Mr. Xi selected a generation of PLA officers loyal to him as he systematically consolidated power.


It sounds like the US, where Democrats open borders, purge the military, control the media, and build a bizarre educational system to establish a generation of Leftists who will be loyal to them.


Xi set up committees to control business moguls.


That sounds like ESG.




Some of China’s best-known business magnates were imprisoned simply for criticizing Mr. Xi’s policies. One leader of the conglomerate HNA, Wang Jian, died mysteriously in a fall while visiting France. Jack Ma, founder of the financial firm Ant Group and the e-commerce company Alibaba, disappeared from public view for months during the crackdown.


Mr. Xi’s political message was clear: Those following the capitalist road operate outside official ideology and must toe the political line or face retribution.

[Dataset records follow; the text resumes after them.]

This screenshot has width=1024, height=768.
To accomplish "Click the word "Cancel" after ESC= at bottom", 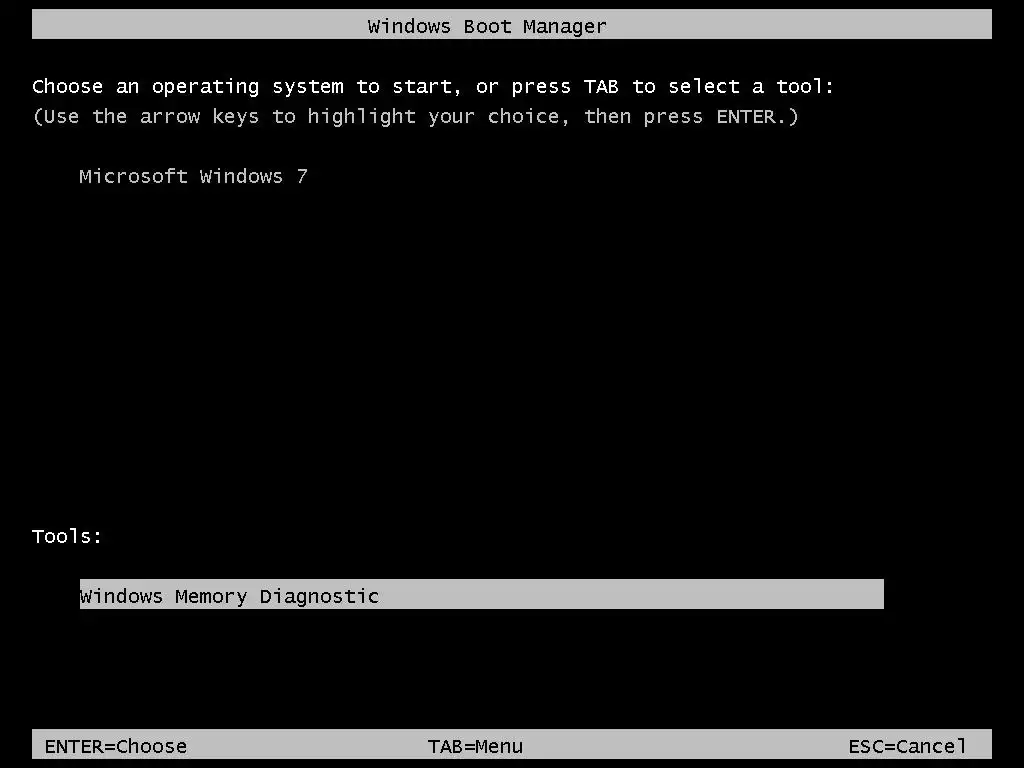I will 931,746.
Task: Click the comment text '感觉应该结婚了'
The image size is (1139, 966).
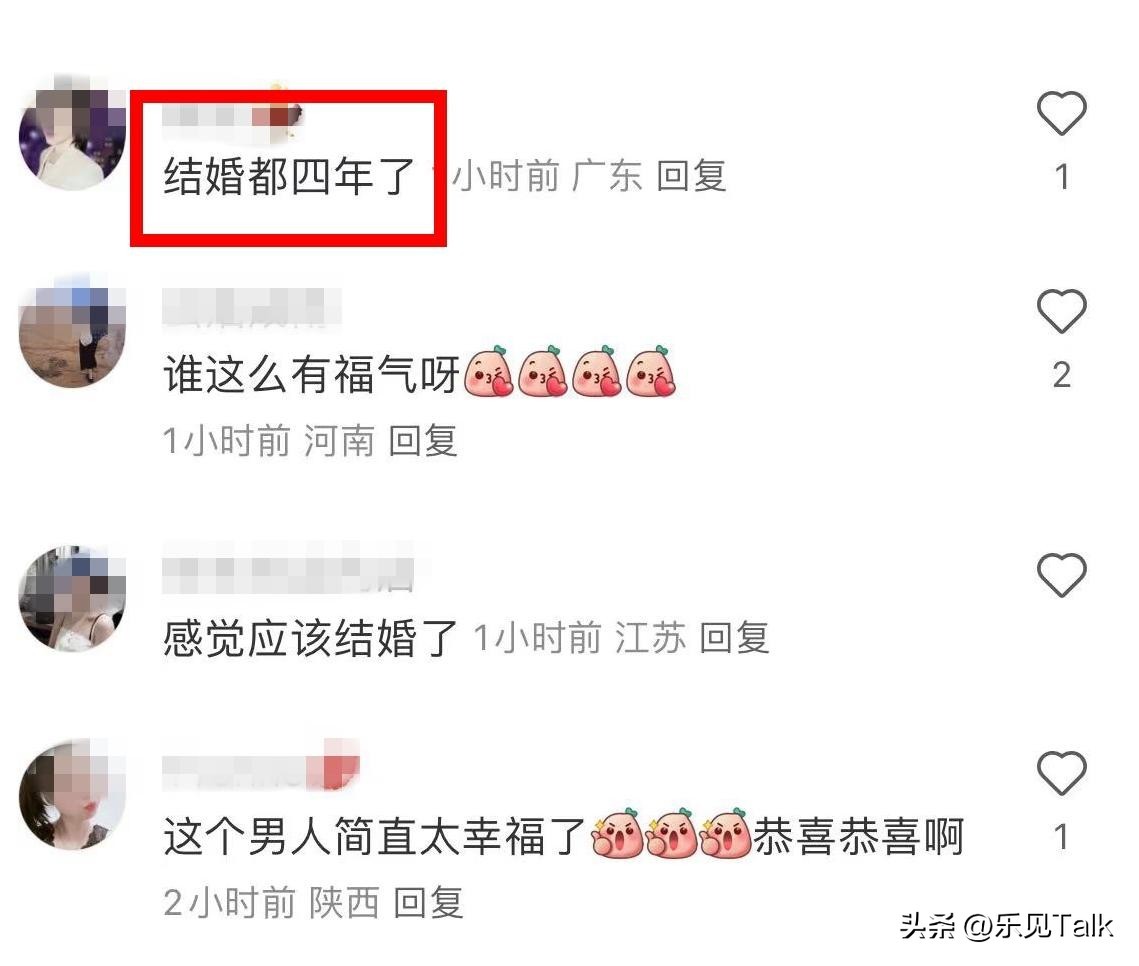Action: [310, 638]
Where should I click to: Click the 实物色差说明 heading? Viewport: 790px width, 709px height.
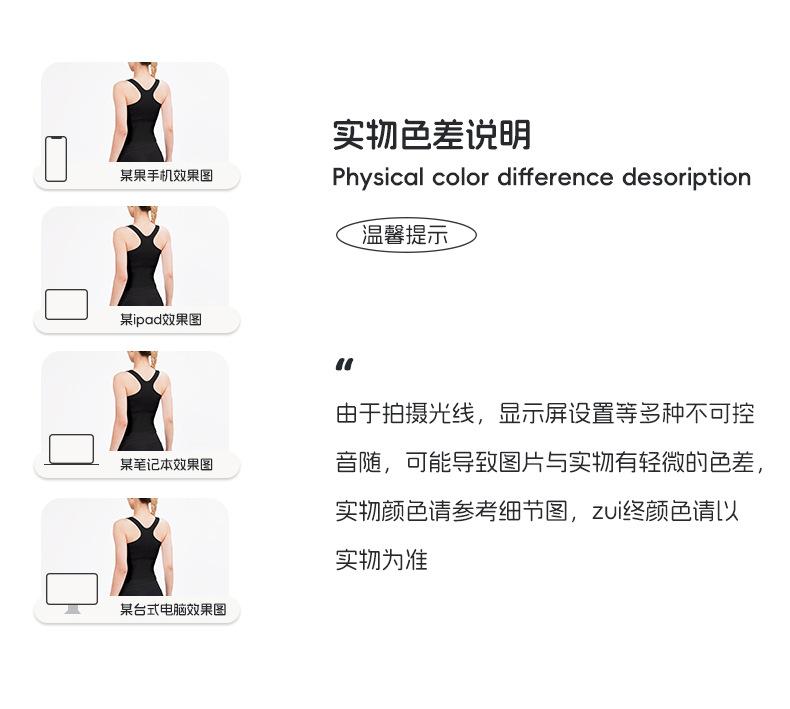pyautogui.click(x=432, y=135)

The Chinese president has overseen what U.S. military leaders call the largest buildup of arms and forces by any nation since the Cold War.


China’s military under Mr. Xi has directly challenged the United States, Japan, and other nations with creeping territorial expansionism in the South China Sea, in the East China Sea, and toward Taiwan. If necessary, Mr. Xi has targeted the island democracy for a takeover — using force.




Mr. Xi has carried out his policies under the “Chinese dream,” a nationalist play on the idea of the American dream, to make China the world’s leading superpower under the Communist Party’s ideology.


The Chinese dream promotes Chinese communism as superior to American democracy.


Bernard Cadogan, a Britain-based former adviser to the New Zealand government who has studied Chinese affairs closely, said Mr. Xi is a “Stalinist, but he is not Stalin.”


“Xi is not in his league,” Mr. Cadogan said. “Xi emphasizes very traditional nationalist cultural practices and values. So did Stalin. If you turned on Radio Moscow in 1950, you would have heard a lot of folk music. Xi is into this, too.”


The difference is Stalin was riding the momentum of the Bolshevik Revolution, and the intelligentsia were in a modernist ferment, he said.


“Xi’s revolution happened a long time ago,” he said. “The original revolutionaries are dead, and Xi is fearful of new trends.”


To us, it looks like Xi’s doing quite well and is Stalin.